• _The task_: Copy out the items below, swapping every "computer-use agent" for "screen assistant" and leaving everything else unchanged.

• _Given records_:

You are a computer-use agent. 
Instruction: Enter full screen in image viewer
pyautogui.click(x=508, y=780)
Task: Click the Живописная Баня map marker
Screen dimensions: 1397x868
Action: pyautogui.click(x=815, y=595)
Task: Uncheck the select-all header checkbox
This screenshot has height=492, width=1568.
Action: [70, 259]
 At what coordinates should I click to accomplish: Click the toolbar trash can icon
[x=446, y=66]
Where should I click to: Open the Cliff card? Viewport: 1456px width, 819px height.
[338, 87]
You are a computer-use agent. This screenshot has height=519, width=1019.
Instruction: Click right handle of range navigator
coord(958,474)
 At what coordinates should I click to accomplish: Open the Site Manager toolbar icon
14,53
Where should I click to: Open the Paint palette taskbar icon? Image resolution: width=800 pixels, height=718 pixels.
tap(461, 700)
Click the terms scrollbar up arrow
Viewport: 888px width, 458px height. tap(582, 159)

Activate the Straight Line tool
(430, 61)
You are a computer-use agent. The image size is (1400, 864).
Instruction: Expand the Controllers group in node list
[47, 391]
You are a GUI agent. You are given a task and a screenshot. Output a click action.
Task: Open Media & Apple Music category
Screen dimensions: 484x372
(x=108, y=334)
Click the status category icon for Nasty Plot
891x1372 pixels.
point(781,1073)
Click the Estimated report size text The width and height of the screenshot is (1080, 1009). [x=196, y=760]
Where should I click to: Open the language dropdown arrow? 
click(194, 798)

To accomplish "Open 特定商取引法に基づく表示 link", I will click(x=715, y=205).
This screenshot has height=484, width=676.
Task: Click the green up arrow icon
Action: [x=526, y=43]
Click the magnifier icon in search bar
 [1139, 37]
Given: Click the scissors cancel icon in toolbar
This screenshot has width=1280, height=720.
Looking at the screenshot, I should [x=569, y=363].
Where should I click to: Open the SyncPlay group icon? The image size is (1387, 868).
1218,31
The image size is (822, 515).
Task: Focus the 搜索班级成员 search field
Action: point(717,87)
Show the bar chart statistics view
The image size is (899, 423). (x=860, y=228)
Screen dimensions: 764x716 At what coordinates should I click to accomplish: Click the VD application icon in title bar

• _Result for this task_:
You are a screen assistant. 
Instruction: Enter full screen in image viewer
pyautogui.click(x=508, y=780)
Task: Click the Живописная Баня map marker
Screen dimensions: 1397x868
Action: pyautogui.click(x=815, y=595)
Task: Uncheck the select-all header checkbox
This screenshot has height=492, width=1568.
Action: [70, 259]
 At what coordinates should I click to accomplish: Click the toolbar trash can icon
[x=446, y=66]
Where should I click to: Open the Cliff card? Viewport: 1456px width, 819px height.
[338, 87]
You are a screen assistant. This screenshot has height=519, width=1019.
Instruction: Click right handle of range navigator
coord(958,474)
 At what coordinates should I click to accomplish: Open the Site Manager toolbar icon
14,53
Where should I click to: Open the Paint palette taskbar icon? Image resolution: width=800 pixels, height=718 pixels.
tap(461, 700)
Click the terms scrollbar up arrow
Viewport: 888px width, 458px height. tap(582, 159)

Activate the Straight Line tool
(430, 61)
You are a screen assistant. The image size is (1400, 864).
Instruction: Expand the Controllers group in node list
[47, 391]
You are a GUI agent. You are given a task and a screenshot. Output a click action.
Task: Open Media & Apple Music category
Screen dimensions: 484x372
(x=108, y=334)
Click the status category icon for Nasty Plot
891x1372 pixels.
point(781,1073)
Click the Estimated report size text The width and height of the screenshot is (1080, 1009). [x=196, y=760]
Where should I click to: Open the language dropdown arrow? 
click(194, 798)

To accomplish "Open 特定商取引法に基づく表示 link", I will click(x=715, y=205).
This screenshot has height=484, width=676.
Task: Click the green up arrow icon
Action: [x=526, y=43]
Click the magnifier icon in search bar
 [1139, 37]
Given: Click the scissors cancel icon in toolbar
This screenshot has width=1280, height=720.
Looking at the screenshot, I should [x=569, y=363].
Where should I click to: Open the SyncPlay group icon? The image size is (1387, 868).
1218,31
The image size is (822, 515).
Task: Focus the 搜索班级成员 search field
Action: point(717,87)
Show the bar chart statistics view
The image size is (899, 423). (x=860, y=228)
Screen dimensions: 764x716 At what coordinates should I click to accomplish: Click the VD application icon in title bar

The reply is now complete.